If you select view by server node from the drop-down menu, you can see the server node where each index and index replica is placed.

You can also use the Index service REST API to find the ID of an index replica and see which node it is placed on.

Examples

Example 1. Create an index

Create a secondary index that contains airports with an alt value greater than 1000 on the node 192.0.2.1.

CREATE INDEX over1000 ON `travel-sample`(geo.alt) WHERE geo.alt > 1000 USING GSI WITH {"nodes": ["192.0.2.1:8091"]};
Example 2. Create a deferred index

Create a secondary index with the defer_build option.

CREATE INDEX `travel-sample-type-index` ON `travel-sample`(type) USING GSI
   WITH {"defer_build":true};

Query system:indexes for the status of the index.

SELECT * FROM system:indexes WHERE name="travel-sample-type-index";
Results
[
  {
    "indexes": {
      "datastore_id": "http://127.0.0.1:8091",
      "id": "91e28fbb76aa93f6",
      "index_key": [
        "`type`"
      ],
      "keyspace_id": "travel-sample",
      "name": "travel-sample-type-index",
      "namespace_id": "default",
      "state": "deferred", (1)
      "using": "gsi"
    }
  }
]
1 The travel-sample-type-index is in the pending state (deferred).
Example 3. Build a deferred index

Kick off a deferred build using the index name.

BUILD INDEX ON `travel-sample`(`travel-sample-type-index`) USING GSI;

Query system:indexes for the status of the index.
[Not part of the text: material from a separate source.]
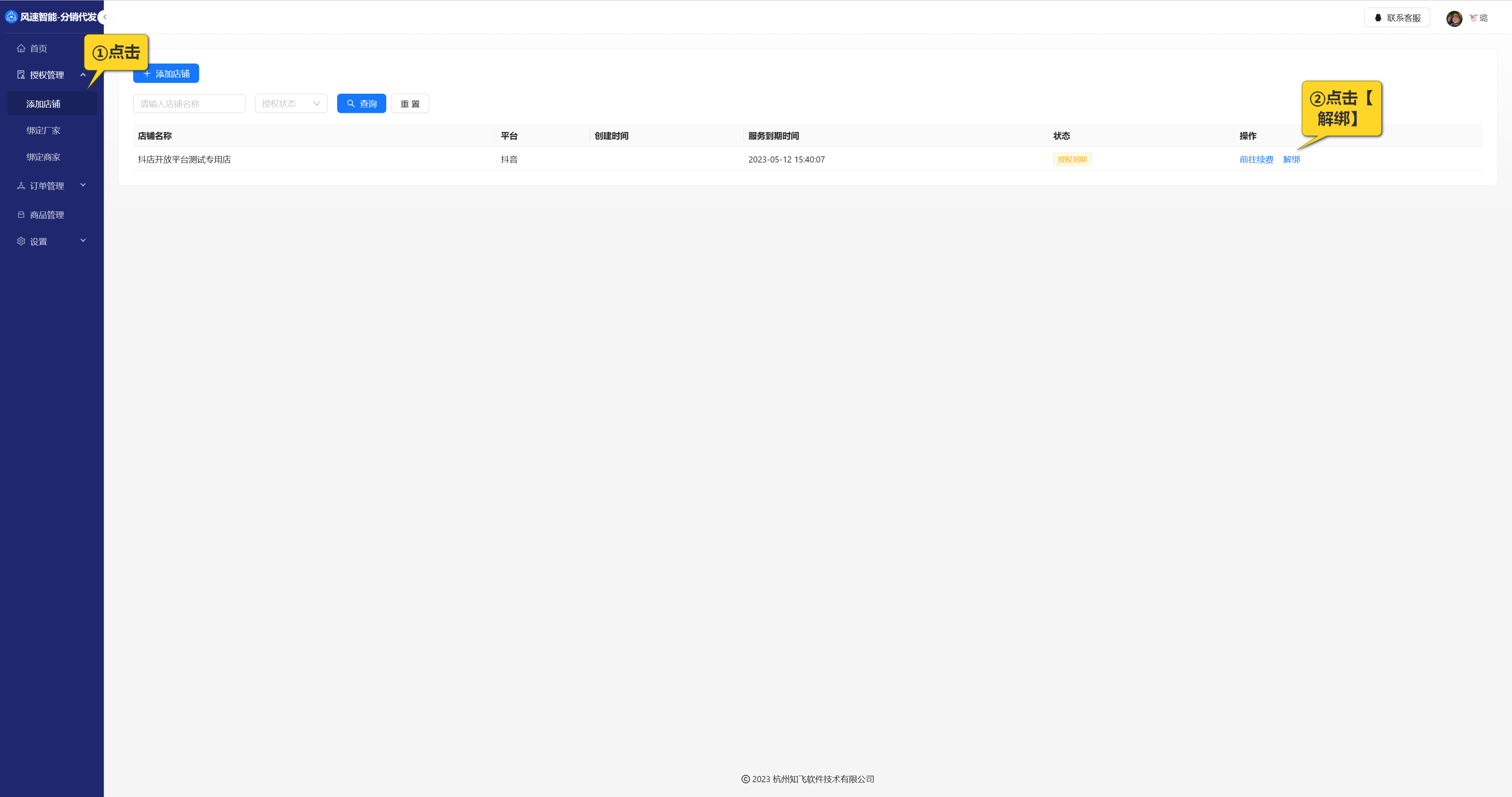The height and width of the screenshot is (797, 1512).
Task: Select 绑定厂家 in the sidebar
Action: (43, 131)
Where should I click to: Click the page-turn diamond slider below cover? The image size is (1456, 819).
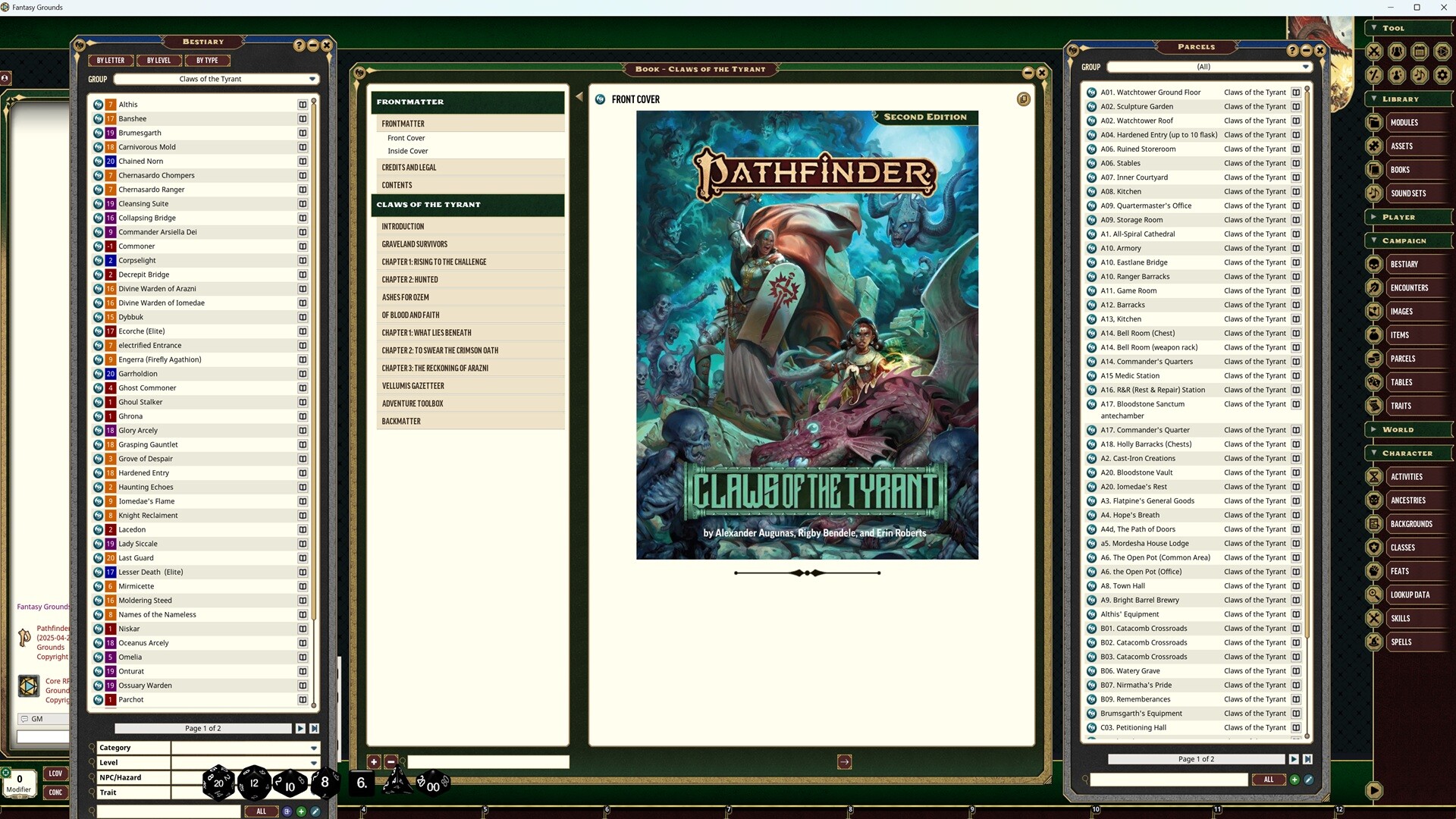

SELECT * FROM system:indexes WHERE name="travel-sample-type-index";
Results
[
  {
    "indexes": {
      "datastore_id": "http://127.0.0.1:8091",
      "id": "91e28fbb76aa93f6",
      "index_key": [
        "`type`"
      ],
      "keyspace_id": "travel-sample",
      "name": "travel-sample-type-index",
      "namespace_id": "default",
      "state": "online", (1)
      "using": "gsi"
    }
  }
]
1 The index has now been created.